Learning To Sample From Diffusion Models Via Inverse Reinforcement Learning
Diffusion models generate samples through an iterative denoising process, guided by a neural network. While training the denoiser on real-world data is computationally demanding, the sampling procedure itself is more flexible. This adaptability serves as a key lever in practice, enabling improvements in both the quality of generated samples and the efficiency of the sampling process. In this work, we introduce an inverse reinforcement learning framework for learning sampling strategies without retraining the denoiser. We formulate the diffusion sampling procedure as a discrete-time finite-horizon Markov Decision Process, where actions correspond to optional modifications of the sampling dynamics. To optimize action scheduling, we avoid defining an explicit reward function. Instead, we directly match the target behavior expected from the sampler using policy gradient techniques. We provide experimental evidence that this approach can improve the quality of samples generated by pretrained diffusion models and automatically tune sampling hyperparameters.
💡 Research Summary
The paper proposes a novel inverse reinforcement learning (IRL) framework for automatically optimizing the sampling hyper‑parameters of pretrained diffusion models without retraining the denoiser network. Diffusion generation proceeds by iteratively denoising a Gaussian sample according to a learned score network; however, the quality and efficiency of the final samples are heavily influenced by heuristic choices such as stochasticity injection, classifier‑free guidance, and restart (renoise) strategies. Existing methods either manually tune these knobs or define explicit reward functions for reinforcement learning, which can be brittle and dataset‑specific.

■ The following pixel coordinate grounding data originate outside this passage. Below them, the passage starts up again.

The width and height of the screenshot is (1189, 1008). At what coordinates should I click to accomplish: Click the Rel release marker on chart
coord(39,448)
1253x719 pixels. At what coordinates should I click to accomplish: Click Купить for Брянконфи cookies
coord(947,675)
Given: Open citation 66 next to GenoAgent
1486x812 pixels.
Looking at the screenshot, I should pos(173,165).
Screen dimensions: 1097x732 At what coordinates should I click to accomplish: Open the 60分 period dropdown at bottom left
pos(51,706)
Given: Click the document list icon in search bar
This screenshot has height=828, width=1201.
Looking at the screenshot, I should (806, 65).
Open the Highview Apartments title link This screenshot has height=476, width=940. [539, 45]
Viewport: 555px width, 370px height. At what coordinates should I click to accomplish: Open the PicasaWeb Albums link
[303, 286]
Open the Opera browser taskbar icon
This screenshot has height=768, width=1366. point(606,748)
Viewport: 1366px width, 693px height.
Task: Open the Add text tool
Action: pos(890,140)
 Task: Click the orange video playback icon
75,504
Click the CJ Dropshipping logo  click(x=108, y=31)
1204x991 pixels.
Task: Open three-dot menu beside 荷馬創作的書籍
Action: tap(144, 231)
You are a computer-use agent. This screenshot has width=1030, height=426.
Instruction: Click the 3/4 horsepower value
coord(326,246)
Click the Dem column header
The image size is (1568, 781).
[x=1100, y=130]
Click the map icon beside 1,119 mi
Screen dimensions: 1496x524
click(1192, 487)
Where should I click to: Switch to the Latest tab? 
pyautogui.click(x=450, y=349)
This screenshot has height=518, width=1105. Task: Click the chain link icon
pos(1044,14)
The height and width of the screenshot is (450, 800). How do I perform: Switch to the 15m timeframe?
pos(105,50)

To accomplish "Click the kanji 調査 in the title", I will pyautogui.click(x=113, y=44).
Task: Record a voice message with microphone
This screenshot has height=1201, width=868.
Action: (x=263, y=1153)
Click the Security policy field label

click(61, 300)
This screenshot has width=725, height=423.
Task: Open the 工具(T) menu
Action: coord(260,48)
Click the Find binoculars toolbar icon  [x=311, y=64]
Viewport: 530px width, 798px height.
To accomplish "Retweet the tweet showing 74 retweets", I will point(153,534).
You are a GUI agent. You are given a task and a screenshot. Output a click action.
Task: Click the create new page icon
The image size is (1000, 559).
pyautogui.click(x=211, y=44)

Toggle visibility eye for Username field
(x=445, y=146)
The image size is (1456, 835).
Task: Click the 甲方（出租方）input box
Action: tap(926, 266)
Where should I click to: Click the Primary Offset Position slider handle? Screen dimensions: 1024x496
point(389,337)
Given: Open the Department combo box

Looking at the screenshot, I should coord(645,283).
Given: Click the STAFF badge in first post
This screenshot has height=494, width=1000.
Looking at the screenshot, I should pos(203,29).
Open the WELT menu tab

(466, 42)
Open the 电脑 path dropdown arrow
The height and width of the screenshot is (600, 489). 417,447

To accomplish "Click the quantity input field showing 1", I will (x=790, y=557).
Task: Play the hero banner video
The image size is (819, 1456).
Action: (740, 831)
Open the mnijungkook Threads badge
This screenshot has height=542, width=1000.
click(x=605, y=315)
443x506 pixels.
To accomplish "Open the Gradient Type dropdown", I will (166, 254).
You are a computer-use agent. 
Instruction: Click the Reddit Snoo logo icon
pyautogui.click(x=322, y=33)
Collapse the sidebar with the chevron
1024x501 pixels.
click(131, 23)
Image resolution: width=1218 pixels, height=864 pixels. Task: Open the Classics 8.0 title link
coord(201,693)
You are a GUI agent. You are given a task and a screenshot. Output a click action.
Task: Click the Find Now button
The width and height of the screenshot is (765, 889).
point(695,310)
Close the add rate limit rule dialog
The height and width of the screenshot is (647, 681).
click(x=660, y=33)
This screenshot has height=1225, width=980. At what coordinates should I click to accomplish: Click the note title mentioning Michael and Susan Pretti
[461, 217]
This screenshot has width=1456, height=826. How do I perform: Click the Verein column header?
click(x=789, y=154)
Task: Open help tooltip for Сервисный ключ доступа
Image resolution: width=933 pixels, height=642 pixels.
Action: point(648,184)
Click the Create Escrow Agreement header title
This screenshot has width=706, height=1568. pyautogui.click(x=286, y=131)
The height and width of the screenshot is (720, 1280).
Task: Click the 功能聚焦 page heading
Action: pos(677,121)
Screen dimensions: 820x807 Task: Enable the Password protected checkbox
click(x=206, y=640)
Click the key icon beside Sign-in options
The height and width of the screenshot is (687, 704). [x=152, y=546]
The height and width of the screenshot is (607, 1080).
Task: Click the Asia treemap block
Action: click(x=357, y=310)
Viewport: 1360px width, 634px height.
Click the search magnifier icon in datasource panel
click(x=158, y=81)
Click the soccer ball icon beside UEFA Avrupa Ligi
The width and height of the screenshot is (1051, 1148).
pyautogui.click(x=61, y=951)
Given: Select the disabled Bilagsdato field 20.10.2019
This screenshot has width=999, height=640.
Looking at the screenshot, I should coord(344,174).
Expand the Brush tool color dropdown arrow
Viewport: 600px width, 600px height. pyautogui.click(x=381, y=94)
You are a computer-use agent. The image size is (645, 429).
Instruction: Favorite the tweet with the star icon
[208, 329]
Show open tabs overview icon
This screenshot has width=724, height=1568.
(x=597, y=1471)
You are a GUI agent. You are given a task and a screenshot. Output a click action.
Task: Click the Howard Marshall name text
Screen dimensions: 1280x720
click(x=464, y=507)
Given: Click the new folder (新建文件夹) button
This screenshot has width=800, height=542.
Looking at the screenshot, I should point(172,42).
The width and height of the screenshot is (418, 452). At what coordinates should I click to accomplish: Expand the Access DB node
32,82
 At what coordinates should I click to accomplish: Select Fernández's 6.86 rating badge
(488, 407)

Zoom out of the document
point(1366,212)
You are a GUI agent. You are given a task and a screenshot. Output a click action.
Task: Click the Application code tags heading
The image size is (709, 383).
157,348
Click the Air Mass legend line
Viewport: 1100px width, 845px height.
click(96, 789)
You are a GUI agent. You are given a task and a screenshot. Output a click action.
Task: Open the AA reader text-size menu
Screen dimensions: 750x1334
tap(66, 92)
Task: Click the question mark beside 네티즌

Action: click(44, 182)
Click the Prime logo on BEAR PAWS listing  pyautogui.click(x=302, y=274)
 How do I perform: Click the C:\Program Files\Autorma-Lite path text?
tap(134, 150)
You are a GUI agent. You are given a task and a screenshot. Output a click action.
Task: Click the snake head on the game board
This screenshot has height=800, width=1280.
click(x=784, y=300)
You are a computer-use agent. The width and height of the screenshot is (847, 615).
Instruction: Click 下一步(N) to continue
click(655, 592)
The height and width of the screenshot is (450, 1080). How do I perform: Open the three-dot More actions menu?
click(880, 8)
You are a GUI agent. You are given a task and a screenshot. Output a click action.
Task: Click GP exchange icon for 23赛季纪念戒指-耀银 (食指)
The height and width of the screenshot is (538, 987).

The authors cast the entire sampling process as a finite‑horizon Markov Decision Process (MDP). A state is defined as (s_t = (x_t, \sigma_t)), where (x_t) is the current image (or data vector) and (\sigma_t) is the noise level at step (t). The action space is discrete and encodes decisions such as which guidance scale (\omega) to use, how much stochastic noise (\gamma) to inject, or whether to trigger a restart and to which higher‑noise level. Transition dynamics are given by the standard diffusion update operator (H) modified according to the selected action; the highest noise level (\Sigma_N) is the initial distribution and the lowest level (\Sigma_0) is treated as an absorbing state.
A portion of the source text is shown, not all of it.